Sonra leyle kadar... kadınlara başir olmadan ve siz mescidlerde akifler olarak... orucu tamam edin!

İşte bunlar ALLAH'ın hudududur!... artık buna karib olmayın!

Böyledir!...
ALLAH, ayetlerini nas için beyan eder!... umulur ki ittika edersiniz!

2. BAKARA / 188

Mallarınızı, kendi aranızda batıl ile yemeyin!
Nasın mallarından ferikini ism ile yemek için… alim olduğunuz halde... onlar ile hakimlere delv etmeyin!

2. BAKARA / 265

ALLAH'ın marzasını ibtiga ederek...
ve nefslerinden tesbit ederek...
mallarını infak eden kimselerin meseli;
vabil isabet eden ve ardından ükülünü zıf eden, rubveli cennet meseli gibidir... Vabil ona isabet etmese bile... tall olur.

ALLAH, amel ettiğiniz şeylere basirdir.

2. BAKARA / 275

Riba yiyenler...
sadece, şeytanın mess ederek habt ettiklerinin kaim olması gibi kaim olabilirler.
Bu, onların:
"Muhakkak bey', ancak, riba mislidir" demelerindendir.

ALLAH bey'i helal kıldı... ve ribayı haram kıldı!

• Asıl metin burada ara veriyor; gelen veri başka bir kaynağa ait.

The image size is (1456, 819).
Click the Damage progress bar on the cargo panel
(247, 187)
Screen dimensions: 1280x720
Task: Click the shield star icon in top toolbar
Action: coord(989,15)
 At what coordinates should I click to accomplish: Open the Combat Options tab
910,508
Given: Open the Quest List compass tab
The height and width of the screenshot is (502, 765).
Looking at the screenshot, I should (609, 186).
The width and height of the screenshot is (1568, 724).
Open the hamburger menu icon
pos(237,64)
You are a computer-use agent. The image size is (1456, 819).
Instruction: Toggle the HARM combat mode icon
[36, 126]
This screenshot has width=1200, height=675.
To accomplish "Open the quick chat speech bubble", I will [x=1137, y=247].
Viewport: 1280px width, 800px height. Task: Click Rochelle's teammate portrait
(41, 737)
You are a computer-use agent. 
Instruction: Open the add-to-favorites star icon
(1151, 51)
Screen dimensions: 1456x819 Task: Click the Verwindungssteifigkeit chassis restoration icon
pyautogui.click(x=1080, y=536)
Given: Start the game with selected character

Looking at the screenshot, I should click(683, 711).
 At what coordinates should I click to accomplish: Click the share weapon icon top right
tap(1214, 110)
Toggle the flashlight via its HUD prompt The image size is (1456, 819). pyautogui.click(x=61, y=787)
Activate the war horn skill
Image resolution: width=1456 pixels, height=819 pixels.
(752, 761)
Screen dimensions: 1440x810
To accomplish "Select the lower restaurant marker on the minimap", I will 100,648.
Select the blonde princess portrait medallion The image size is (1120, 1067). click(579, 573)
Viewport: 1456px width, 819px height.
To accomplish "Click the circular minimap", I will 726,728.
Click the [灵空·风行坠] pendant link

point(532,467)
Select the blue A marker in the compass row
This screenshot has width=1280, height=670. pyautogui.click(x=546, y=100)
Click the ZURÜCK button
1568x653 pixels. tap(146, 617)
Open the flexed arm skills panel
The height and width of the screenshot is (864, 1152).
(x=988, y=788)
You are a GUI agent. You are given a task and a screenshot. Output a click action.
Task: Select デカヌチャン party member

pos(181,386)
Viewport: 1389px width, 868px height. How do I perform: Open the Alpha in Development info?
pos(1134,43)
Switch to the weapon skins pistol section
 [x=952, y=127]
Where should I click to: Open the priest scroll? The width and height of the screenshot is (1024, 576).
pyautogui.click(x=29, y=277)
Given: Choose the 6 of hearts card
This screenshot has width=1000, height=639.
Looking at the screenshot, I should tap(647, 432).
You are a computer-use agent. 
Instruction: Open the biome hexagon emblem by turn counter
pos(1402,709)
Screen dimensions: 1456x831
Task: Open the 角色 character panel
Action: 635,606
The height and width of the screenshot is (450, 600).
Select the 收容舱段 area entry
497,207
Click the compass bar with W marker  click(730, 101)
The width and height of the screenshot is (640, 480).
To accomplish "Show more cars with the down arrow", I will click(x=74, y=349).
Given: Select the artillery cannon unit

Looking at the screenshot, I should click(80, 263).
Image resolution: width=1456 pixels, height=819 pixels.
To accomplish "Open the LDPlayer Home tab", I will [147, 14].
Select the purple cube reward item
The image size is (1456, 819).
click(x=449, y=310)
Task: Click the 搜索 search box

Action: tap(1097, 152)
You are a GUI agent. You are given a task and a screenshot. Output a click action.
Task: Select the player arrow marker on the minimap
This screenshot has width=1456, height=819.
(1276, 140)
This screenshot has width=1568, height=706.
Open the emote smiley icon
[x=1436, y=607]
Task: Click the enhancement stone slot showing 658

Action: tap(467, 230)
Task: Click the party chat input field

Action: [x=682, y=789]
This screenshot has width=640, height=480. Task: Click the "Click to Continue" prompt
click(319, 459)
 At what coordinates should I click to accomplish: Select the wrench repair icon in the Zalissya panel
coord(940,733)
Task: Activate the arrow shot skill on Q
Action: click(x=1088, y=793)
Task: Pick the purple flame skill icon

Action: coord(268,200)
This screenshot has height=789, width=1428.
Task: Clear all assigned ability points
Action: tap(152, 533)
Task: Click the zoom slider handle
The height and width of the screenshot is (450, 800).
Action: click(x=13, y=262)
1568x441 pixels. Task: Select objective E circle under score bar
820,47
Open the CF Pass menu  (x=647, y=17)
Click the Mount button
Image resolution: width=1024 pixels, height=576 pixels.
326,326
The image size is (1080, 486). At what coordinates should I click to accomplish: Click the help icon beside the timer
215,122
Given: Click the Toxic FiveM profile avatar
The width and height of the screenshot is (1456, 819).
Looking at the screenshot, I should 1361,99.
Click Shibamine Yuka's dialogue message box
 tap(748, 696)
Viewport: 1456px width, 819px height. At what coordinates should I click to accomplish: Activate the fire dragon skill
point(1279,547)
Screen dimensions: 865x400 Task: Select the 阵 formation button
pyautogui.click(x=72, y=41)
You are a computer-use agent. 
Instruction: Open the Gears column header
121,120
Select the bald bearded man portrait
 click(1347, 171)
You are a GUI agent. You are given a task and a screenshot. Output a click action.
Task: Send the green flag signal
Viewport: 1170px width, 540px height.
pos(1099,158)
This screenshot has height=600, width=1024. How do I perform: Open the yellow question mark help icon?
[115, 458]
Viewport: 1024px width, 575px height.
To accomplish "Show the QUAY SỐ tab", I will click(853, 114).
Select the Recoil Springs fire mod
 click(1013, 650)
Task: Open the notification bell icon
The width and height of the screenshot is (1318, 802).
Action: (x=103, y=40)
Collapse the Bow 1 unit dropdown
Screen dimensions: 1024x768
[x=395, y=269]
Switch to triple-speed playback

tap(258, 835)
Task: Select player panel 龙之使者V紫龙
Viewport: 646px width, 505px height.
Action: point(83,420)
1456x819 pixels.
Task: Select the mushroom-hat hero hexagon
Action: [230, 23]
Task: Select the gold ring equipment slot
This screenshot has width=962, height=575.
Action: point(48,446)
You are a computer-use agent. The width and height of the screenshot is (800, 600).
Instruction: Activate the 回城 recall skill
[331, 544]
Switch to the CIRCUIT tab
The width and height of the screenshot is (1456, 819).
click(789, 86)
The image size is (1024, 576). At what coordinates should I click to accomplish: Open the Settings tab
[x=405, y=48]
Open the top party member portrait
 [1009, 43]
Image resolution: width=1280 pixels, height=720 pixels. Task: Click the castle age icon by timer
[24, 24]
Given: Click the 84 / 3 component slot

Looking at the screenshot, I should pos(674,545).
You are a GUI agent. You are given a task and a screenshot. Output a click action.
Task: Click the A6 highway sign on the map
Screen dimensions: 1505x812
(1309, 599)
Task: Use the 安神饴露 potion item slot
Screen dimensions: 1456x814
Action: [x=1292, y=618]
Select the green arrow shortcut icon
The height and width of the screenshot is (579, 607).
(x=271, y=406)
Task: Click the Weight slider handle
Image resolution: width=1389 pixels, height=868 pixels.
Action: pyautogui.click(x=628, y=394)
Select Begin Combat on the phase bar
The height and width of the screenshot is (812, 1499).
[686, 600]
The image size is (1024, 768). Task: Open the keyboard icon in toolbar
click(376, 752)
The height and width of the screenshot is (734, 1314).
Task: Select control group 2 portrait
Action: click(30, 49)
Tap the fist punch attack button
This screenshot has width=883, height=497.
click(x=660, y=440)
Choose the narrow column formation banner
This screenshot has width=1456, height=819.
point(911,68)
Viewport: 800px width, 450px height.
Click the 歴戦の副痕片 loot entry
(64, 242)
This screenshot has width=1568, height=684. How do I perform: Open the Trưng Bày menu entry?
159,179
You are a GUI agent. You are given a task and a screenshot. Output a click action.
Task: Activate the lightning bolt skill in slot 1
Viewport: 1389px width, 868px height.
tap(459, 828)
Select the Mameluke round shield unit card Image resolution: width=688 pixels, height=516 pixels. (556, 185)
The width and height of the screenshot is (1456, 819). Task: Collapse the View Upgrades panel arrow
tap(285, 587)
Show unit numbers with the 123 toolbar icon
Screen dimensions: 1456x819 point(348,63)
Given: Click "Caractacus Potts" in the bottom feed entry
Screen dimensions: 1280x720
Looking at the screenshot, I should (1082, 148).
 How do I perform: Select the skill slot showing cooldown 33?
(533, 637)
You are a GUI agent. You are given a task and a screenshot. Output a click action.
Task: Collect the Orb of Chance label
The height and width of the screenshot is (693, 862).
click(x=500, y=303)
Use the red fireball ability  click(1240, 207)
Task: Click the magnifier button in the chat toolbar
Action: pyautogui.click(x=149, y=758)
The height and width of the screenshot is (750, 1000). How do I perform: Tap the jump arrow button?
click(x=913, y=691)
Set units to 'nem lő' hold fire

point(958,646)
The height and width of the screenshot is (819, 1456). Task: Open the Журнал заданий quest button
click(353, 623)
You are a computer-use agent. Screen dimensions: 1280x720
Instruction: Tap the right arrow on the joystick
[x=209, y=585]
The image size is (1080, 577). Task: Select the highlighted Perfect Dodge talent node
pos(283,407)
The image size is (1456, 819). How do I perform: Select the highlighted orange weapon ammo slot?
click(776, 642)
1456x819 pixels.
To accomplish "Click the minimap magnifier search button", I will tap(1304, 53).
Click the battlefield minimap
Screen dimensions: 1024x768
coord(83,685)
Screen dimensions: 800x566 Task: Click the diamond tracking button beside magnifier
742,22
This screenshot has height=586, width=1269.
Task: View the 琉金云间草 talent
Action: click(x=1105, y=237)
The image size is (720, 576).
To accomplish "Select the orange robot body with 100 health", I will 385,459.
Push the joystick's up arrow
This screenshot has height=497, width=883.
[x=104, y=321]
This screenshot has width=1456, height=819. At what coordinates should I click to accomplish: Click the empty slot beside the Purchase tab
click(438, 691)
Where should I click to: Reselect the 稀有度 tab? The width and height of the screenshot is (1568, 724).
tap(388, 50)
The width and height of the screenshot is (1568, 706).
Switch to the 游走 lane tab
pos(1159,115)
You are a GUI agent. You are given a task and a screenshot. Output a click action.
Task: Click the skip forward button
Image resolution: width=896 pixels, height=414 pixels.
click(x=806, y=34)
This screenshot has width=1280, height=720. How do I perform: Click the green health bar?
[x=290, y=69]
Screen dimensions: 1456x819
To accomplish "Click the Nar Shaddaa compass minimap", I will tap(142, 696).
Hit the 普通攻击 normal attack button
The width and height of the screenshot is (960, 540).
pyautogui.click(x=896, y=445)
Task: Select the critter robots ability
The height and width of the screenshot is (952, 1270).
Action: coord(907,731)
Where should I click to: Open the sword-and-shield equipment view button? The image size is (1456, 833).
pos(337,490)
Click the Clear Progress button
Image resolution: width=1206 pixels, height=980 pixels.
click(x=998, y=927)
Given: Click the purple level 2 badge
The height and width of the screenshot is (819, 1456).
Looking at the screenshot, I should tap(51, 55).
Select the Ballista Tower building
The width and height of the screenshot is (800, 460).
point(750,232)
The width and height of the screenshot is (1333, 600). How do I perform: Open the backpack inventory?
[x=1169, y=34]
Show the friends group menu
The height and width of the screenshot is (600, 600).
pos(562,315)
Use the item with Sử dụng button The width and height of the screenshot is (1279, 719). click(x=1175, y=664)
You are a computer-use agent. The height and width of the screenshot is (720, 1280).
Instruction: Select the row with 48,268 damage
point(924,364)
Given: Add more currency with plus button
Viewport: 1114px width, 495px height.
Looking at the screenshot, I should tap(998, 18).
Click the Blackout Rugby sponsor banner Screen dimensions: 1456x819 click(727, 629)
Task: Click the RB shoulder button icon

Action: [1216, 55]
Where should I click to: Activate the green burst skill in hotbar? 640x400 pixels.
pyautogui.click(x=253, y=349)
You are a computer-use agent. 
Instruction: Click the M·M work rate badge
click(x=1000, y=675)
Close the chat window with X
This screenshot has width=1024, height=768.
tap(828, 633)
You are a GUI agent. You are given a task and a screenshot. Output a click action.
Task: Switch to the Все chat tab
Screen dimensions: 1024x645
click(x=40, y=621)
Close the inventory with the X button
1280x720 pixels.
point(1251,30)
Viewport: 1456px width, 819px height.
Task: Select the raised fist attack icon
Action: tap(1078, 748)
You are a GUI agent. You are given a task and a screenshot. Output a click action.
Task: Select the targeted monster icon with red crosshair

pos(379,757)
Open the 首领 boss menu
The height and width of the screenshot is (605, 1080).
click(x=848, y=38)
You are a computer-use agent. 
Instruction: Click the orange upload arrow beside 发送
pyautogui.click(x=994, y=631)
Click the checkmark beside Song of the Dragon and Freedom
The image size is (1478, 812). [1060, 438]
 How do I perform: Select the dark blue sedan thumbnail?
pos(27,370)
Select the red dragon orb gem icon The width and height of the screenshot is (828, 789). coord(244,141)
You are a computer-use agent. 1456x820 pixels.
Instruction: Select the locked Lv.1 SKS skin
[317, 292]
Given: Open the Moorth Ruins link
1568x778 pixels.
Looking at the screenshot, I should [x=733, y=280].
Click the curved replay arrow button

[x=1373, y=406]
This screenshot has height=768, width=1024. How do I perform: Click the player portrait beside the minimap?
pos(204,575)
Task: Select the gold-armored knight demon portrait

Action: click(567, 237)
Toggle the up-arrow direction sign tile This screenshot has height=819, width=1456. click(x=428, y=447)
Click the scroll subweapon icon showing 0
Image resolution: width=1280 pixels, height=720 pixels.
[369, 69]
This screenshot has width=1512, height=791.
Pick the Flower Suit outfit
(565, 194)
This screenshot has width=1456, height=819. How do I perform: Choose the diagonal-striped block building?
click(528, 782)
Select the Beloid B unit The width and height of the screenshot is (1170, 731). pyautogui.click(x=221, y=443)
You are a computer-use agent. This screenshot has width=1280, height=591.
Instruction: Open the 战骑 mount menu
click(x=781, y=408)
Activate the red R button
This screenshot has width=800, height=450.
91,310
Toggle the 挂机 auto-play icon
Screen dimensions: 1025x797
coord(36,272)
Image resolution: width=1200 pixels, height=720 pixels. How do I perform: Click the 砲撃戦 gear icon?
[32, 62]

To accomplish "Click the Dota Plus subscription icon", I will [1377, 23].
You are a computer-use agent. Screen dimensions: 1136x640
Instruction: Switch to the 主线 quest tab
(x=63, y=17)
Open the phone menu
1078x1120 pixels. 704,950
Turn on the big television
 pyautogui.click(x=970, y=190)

Artık Rabbinden meviza alan kimse... ardından,
kendisine nehy ederse... artık, selef olmuş olanlar kendisinedir... ve emri ALLAH'adır.
ida eden... artık işte onlar, nar ashabıdır ve orada ebedidirler.

3. ALİ İMRAN / 49

İsrailoğullarına Rasul... ki o,
kat'iyyetle Rabbinizden ayet ile size geldi!
"Ben,
size, tinden kuş heyeti gibi halk ederim... ve ardından ona nefh ederim... ve ardından ALLAH'ın izni ile o bir kuş olur.
ekmehi ve ebrası beri ederim.
ALLAH'ın izni ile mevt olana hayat veririm.
Size, evlerinizde yediklerinizi ve zahr ettiklerinizi haber ederim.
Eğer mü'min olmuşsanız, muhakkak bunlarda, kesinlikle sizin için ayetler vardır."

3. ALİ İMRAN / 130

Ey iman edenler!
Muzaaf edilerek izaf edilmiş riba yemeyin!
ALLAH'a ittika edin!... umulur ki felaha ulaşırsınız!

3. ALİ İMRAN / 183

"ALLAH; narın yeyeceği bir kurban verinceye kadar Rasule iman etmeyelim diye bize ahd etti."
diyenler… onlara de ki:
"Size, benden önce, beyyineler ile ve bu dedikleriniz ile kat'iyyetle Rasuller gelmişti!
Eğer sadıksanız... onları neden katl ettiniz!?"

4. NİSA / 2

Yetimlere mallarını verin!
Habisi, tayyib ile tebdil etmeyin! Onların mallarını kendi mallarınıza katıp da yemeyin!
Muhakkak o kebir havbdır.

4. NİSA / 4

Kadınlara sadukalarını, nihle olarak verin.
Eğer, ondan birşeyinden, size kendi nefsi ile tayyib ederse, artık onu heni olarak riayetle yeyin.

4. NİSA / 6

Yetimleri nikaha baliğ oluncaya kadar belv edin. Eğer onlardan rüşde ünsiyeti olan olurlarsa... artık mallarını kendilerine def edin.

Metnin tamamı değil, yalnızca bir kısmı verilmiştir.